- [目的]
以下のリストのすべての行を、一字も変えずに書き写してください。

- [元データ]
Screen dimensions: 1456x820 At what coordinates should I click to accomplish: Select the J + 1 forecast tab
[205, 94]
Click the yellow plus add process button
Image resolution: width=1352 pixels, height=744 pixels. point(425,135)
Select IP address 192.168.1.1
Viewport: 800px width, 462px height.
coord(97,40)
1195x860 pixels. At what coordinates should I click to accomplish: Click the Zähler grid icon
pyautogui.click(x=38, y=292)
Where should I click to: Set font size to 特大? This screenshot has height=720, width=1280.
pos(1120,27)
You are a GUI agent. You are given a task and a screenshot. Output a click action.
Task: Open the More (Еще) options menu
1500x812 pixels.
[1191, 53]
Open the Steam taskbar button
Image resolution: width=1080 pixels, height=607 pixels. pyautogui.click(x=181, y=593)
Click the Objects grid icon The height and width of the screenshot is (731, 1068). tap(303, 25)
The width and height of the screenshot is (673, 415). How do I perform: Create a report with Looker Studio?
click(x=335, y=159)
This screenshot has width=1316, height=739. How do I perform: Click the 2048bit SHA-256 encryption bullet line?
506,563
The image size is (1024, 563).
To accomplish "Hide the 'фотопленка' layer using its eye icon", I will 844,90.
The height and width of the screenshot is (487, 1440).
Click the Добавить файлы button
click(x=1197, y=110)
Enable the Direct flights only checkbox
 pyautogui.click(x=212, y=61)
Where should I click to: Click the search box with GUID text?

- [演習の出力]
Screen dimensions: 1456x820 At what coordinates should I click to accomplish: Select the J + 1 forecast tab
[205, 94]
Click the yellow plus add process button
Image resolution: width=1352 pixels, height=744 pixels. point(425,135)
Select IP address 192.168.1.1
Viewport: 800px width, 462px height.
coord(97,40)
1195x860 pixels. At what coordinates should I click to accomplish: Click the Zähler grid icon
pyautogui.click(x=38, y=292)
Where should I click to: Set font size to 特大? This screenshot has height=720, width=1280.
pos(1120,27)
You are a GUI agent. You are given a task and a screenshot. Output a click action.
Task: Open the More (Еще) options menu
1500x812 pixels.
[1191, 53]
Open the Steam taskbar button
Image resolution: width=1080 pixels, height=607 pixels. pyautogui.click(x=181, y=593)
Click the Objects grid icon The height and width of the screenshot is (731, 1068). tap(303, 25)
The width and height of the screenshot is (673, 415). How do I perform: Create a report with Looker Studio?
click(x=335, y=159)
This screenshot has width=1316, height=739. How do I perform: Click the 2048bit SHA-256 encryption bullet line?
506,563
The image size is (1024, 563).
To accomplish "Hide the 'фотопленка' layer using its eye icon", I will 844,90.
The height and width of the screenshot is (487, 1440).
Click the Добавить файлы button
click(x=1197, y=110)
Enable the Direct flights only checkbox
 pyautogui.click(x=212, y=61)
Where should I click to: Click the search box with GUID text?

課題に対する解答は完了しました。